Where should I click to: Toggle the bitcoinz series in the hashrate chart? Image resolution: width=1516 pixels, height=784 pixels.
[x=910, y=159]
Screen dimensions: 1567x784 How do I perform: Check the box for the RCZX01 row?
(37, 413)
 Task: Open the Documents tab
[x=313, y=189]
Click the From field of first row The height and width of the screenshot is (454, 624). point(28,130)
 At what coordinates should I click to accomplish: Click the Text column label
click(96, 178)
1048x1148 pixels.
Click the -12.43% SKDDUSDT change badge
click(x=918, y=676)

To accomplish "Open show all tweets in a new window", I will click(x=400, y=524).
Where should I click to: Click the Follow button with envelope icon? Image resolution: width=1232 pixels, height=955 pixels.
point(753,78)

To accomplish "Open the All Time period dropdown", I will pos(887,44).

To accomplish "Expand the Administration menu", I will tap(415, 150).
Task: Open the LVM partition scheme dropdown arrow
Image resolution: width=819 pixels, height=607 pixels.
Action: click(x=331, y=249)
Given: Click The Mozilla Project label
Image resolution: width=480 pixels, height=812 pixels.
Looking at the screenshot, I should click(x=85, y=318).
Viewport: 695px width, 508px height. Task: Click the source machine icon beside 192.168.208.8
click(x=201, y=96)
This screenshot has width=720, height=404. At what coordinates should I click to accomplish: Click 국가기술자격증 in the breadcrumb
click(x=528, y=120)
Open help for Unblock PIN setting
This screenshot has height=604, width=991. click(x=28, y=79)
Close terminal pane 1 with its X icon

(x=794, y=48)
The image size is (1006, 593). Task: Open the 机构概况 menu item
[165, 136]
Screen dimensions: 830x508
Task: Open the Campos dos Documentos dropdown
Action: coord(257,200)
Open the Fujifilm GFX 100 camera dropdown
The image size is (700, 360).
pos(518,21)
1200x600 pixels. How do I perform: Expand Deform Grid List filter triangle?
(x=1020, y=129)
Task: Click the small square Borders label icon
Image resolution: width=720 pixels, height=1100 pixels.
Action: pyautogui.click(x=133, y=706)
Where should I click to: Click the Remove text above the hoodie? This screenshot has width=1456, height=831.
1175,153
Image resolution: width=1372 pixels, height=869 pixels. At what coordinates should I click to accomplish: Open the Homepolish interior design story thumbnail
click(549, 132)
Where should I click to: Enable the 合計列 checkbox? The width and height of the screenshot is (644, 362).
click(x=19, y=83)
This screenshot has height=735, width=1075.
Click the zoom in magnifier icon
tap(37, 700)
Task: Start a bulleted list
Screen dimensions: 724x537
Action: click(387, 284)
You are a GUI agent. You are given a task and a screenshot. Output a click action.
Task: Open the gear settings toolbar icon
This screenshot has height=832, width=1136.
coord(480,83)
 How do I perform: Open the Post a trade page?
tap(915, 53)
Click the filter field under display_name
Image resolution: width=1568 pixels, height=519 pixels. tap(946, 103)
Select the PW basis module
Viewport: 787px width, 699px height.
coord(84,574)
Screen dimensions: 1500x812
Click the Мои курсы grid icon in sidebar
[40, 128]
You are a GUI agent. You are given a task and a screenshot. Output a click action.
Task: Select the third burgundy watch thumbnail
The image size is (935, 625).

# # #

* Directive: Reproduce every item above word for word, leaving nothing out and changing nothing.

* The completed task:
Where should I click to: Toggle the bitcoinz series in the hashrate chart? Image resolution: width=1516 pixels, height=784 pixels.
[x=910, y=159]
Screen dimensions: 1567x784 How do I perform: Check the box for the RCZX01 row?
(37, 413)
 Task: Open the Documents tab
[x=313, y=189]
Click the From field of first row The height and width of the screenshot is (454, 624). point(28,130)
 At what coordinates should I click to accomplish: Click the Text column label
click(96, 178)
1048x1148 pixels.
Click the -12.43% SKDDUSDT change badge
click(x=918, y=676)

To accomplish "Open show all tweets in a new window", I will click(x=400, y=524).
Where should I click to: Click the Follow button with envelope icon? Image resolution: width=1232 pixels, height=955 pixels.
point(753,78)

To accomplish "Open the All Time period dropdown", I will pos(887,44).

To accomplish "Expand the Administration menu", I will tap(415, 150).
Task: Open the LVM partition scheme dropdown arrow
Image resolution: width=819 pixels, height=607 pixels.
Action: click(x=331, y=249)
Given: Click The Mozilla Project label
Image resolution: width=480 pixels, height=812 pixels.
Looking at the screenshot, I should click(x=85, y=318).
Viewport: 695px width, 508px height. Task: Click the source machine icon beside 192.168.208.8
click(x=201, y=96)
This screenshot has width=720, height=404. At what coordinates should I click to accomplish: Click 국가기술자격증 in the breadcrumb
click(x=528, y=120)
Open help for Unblock PIN setting
This screenshot has height=604, width=991. click(x=28, y=79)
Close terminal pane 1 with its X icon

(x=794, y=48)
The image size is (1006, 593). Task: Open the 机构概况 menu item
[165, 136]
Screen dimensions: 830x508
Task: Open the Campos dos Documentos dropdown
Action: coord(257,200)
Open the Fujifilm GFX 100 camera dropdown
The image size is (700, 360).
pos(518,21)
1200x600 pixels. How do I perform: Expand Deform Grid List filter triangle?
(x=1020, y=129)
Task: Click the small square Borders label icon
Image resolution: width=720 pixels, height=1100 pixels.
Action: pyautogui.click(x=133, y=706)
Where should I click to: Click the Remove text above the hoodie? This screenshot has width=1456, height=831.
1175,153
Image resolution: width=1372 pixels, height=869 pixels. At what coordinates should I click to accomplish: Open the Homepolish interior design story thumbnail
click(549, 132)
Where should I click to: Enable the 合計列 checkbox? The width and height of the screenshot is (644, 362).
click(x=19, y=83)
This screenshot has height=735, width=1075.
Click the zoom in magnifier icon
tap(37, 700)
Task: Start a bulleted list
Screen dimensions: 724x537
Action: click(387, 284)
You are a GUI agent. You are given a task and a screenshot. Output a click action.
Task: Open the gear settings toolbar icon
This screenshot has height=832, width=1136.
coord(480,83)
 How do I perform: Open the Post a trade page?
tap(915, 53)
Click the filter field under display_name
Image resolution: width=1568 pixels, height=519 pixels. tap(946, 103)
Select the PW basis module
Viewport: 787px width, 699px height.
coord(84,574)
Screen dimensions: 1500x812
Click the Мои курсы grid icon in sidebar
[40, 128]
You are a GUI agent. You are given a task and a screenshot. Output a click action.
Task: Select the third burgundy watch thumbnail
The image size is (935, 625).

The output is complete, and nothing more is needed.